▶ [Task brief]
Copy the lines from the one containing "Where should I" through the one containing "coord(19,38)", both included, without the pictures.

▶ [Extracted material]

%%

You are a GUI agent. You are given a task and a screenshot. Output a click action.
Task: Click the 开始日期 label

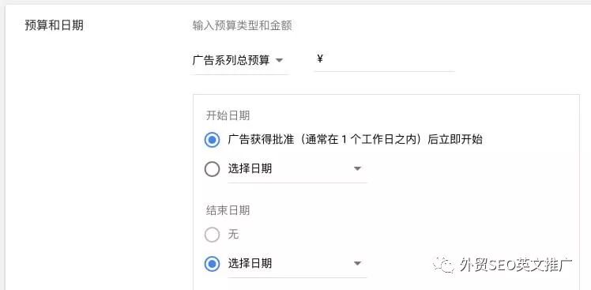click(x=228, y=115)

%%
%%

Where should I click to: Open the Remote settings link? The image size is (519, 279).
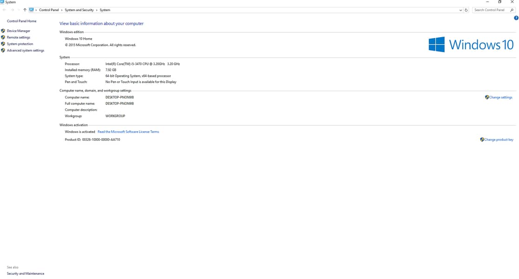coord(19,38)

%%
%%

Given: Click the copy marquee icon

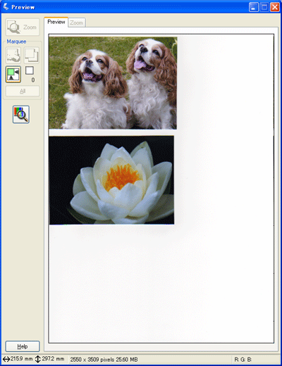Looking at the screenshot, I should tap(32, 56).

%%

▶ [Solution to this task]
Where should I click to: Open the Remote settings link? The image size is (519, 279).
coord(19,38)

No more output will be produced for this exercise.